Aufgabenziel a:
Geben Sie aus den Datensätzen die Zeilen unverändert wieder, beginnend mit der Zeile, die „Rastrear Pedido (366, 220)“ enthält, und endend mit der Zeile, die „Nome: (46, 163)“ enthält, beide eingeschlossen.

Materialien 2005

Offener Brief

An Herrn Oberbürgermeister Christian Ude,
München,
Rathaus

von Xaver Endter,
Leibengerstr. 36,
80313 München,
3. Vorstand vom Verein „Die Ameise e.V.“

München, den 21. Juni 2005

Sehr geehrter Herr Oberbürgermeister,

ich bin Xaver Endter, 1946 in München geboren, und war bisher immer stolz auf meine Heimatstadt. Fast zwei Jahre lebte und arbeitete ich zuletzt auf dem Gnadenacker.

Aber zum Platz der Menschenrechte. Sind die „Menschenrechte“ nach der Allgemeinen Erklärung von 1948 gemeint?

Was vor wenigen Monaten uns, den Menschen vom Gnadenacker, angetan wurde, lässt mich stark daran zweifeln, dass bei der Namensgebung die Menschenrechte nach der Allgemeinen Erklärung von 1948 gemeint sind.

Wie können Vertreter der Stadt München durch eine derart sinnlose Zwangsräumung Menschen obdachlos machen und dann feierlich einen „Platz der Menschenrechte“ eröffnen und die „Europäische Charta zum Schutz der Menschenrechte in der Stadt“ unterzeichnen?

Gespeicherte Datensätze:
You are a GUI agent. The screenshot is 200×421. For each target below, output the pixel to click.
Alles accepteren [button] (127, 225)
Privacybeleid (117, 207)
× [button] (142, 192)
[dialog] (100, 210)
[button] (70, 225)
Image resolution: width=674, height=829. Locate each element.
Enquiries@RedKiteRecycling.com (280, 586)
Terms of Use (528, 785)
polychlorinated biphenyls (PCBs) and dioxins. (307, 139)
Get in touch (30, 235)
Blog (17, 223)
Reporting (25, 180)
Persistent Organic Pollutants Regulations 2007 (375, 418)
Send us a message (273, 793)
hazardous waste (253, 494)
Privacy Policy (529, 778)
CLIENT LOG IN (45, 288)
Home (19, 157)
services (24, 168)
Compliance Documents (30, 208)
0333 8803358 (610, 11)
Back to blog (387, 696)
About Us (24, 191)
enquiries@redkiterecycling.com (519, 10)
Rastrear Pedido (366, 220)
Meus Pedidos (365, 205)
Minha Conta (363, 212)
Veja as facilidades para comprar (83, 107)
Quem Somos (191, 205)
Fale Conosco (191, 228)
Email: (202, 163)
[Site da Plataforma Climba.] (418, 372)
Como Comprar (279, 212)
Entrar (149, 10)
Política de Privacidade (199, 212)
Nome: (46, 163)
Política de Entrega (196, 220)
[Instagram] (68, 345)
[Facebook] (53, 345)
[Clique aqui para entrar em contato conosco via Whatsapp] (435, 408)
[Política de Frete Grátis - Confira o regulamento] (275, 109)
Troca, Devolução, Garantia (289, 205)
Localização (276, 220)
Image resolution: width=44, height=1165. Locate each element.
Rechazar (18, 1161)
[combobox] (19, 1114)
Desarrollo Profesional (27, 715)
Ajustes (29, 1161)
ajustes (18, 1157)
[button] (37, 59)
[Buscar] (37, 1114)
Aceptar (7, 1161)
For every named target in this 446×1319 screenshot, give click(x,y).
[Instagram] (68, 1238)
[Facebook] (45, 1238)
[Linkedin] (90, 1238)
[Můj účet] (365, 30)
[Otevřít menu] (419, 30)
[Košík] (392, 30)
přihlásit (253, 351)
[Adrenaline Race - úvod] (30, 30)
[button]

Aufgabenziel b:
Fassen Sie im offenen Brief den Absatz, der mit „ich bin Xaver Endter“ beginnt, als knappe Stichpunktliste zusammen.

Antwort a:
Rastrear Pedido (366, 220)
Meus Pedidos (365, 205)
Minha Conta (363, 212)
Veja as facilidades para comprar (83, 107)
Quem Somos (191, 205)
Fale Conosco (191, 228)
Email: (202, 163)
[Site da Plataforma Climba.] (418, 372)
Como Comprar (279, 212)
Entrar (149, 10)
Política de Privacidade (199, 212)
Nome: (46, 163)

Antwort b:
- Xaver Endter, 1946 in München geboren
- Bisher immer stolz auf die Heimatstadt
- Zuletzt fast zwei Jahre auf dem Gnadenacker gelebt und gearbeitet